Assignment
Reproduce word for word the portion of the passage on common fruits below that opens with the words containing "Also among the" and closes with "countries for consumption.".

Top of Excerpt

Also among the most common fruits enjoyed around the world, apples are mainly grown by China, the U.S., Europe, and Turkey. Approximately 76 million tons are produced globally every year.Phenolic compounds like flavonoids quercetin, kaempferol, and catechin found in apples offer antioxidant properties to protect against chronic illnesses, including cancer, heart disease, and diabetes. They also lower cholesterol, improve bone health, and enhance brain function.
Lastly, the pectin in apples acts as a prebiotic to balance gut bacteria, regulate blood sugar levels, and boost cardiovascular health.
Nearly 150 million tons of bananas are grown annually (predominantly in India and China). Other major producers include the Philippines, Ecuador, Indonesia, and Brazil, all of whom export the lion’s share of their banana crops to other countries for consumption.
First and foremost, bananas boast high levels of potassium, which may prevent stroke, high blood pressure, and heart disease. It even tackles cramping and muscle fatigue after an intense workout.
Similar to apples, bananas also function as a great source of flavonoids, pectin, magnesium, copper, manganese, fiber, and vitamins B6 and C.
Since they’re a pretty filling snack, bananas could aid in weight loss when enjoyed as part of a well-balanced diet. Top a bowl of oatmeal with a sliced banana, berries, and a sprinkle of cinnamon for a quick, healthy breakfast.
Despite common misconception, the tomato is technically a fruit because it contains seeds. They’re produced in larger quantities than any other fruit, with more than 170 million tons grown internationally each year. Most tomato crops come from China, India, Turkey, and the United States.
It’s no wonder that tomatoes are the most consumed fruit in the world, especially since they’re a dietary staple for millions of people. A key ingredient in countless cuisines, this versatile fruit is used in sauces, soups, salads, condiments, garnishes, and even drinks.
It’s also utilized as a fast food ingredient, serving as the basis for ketchup, salsa, and pico de gallo. (Just remember that fast food is no substitute for fresh fruits and veggies!)
Brazil, China, India, and several other nations churn out approximately 73 million tons of oranges every year. These sunny little citrus fruits are rich in vitamin B1, folic acid, and potassium.
The bulk of orange crops is used to make one of the most beloved fruit drinks ever: orange juice. A single serving of OJ supplies a whopping 67 percent of the recommended daily allowance of vitamin C. Vitamin C increases collagen production, promotes iron absorption, builds strong bones and teeth, and is particularly essential to pregnant women and children
The world’s leading mango producers include India, China, and Thailand, and more than 50 million tons of exotic tropical fruit are grown annually.
Mangoes deliver a generous dose of beta carotene, an antioxidant that’s converted to vitamin A by the human body. Vitamin A promotes healthy vision, skin, and teeth ‒ not to mention a strong immune system.
Additionally, mangoes are loaded with vitamins B5, B6, C, E, K, dietary fiber, copper, folate, niacin, potassium, riboflavin, manganese, thiamine, and magnesium. An antioxidant in mangoes called mangiferin is currently being studied for possible antidiabetic and anticancer properties.

Bottom of Excerpt
Top of Source data

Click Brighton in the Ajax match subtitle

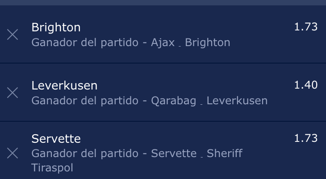[x=207, y=43]
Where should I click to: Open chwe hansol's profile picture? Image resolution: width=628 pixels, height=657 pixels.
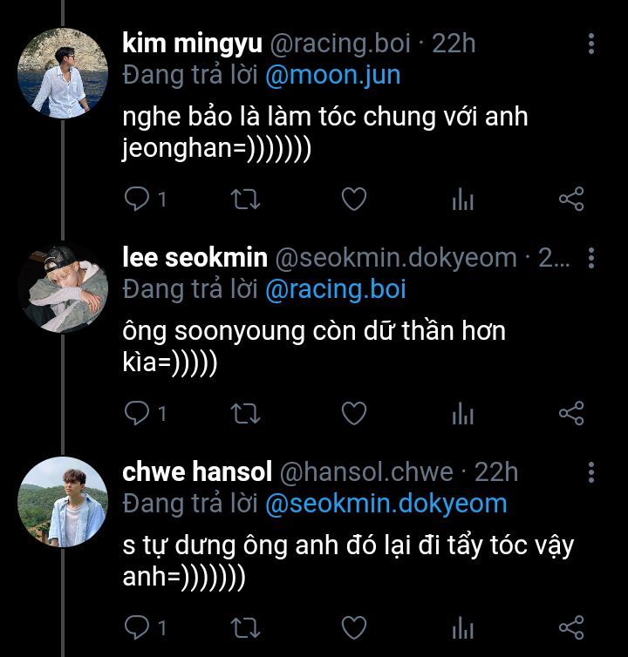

Bottom of Source data

Task response
Also among the most common fruits enjoyed around the world, apples are mainly grown by China, the U.S., Europe, and Turkey. Approximately 76 million tons are produced globally every year.Phenolic compounds like flavonoids quercetin, kaempferol, and catechin found in apples offer antioxidant properties to protect against chronic illnesses, including cancer, heart disease, and diabetes. They also lower cholesterol, improve bone health, and enhance brain function.
Lastly, the pectin in apples acts as a prebiotic to balance gut bacteria, regulate blood sugar levels, and boost cardiovascular health.
Nearly 150 million tons of bananas are grown annually (predominantly in India and China). Other major producers include the Philippines, Ecuador, Indonesia, and Brazil, all of whom export the lion’s share of their banana crops to other countries for consumption.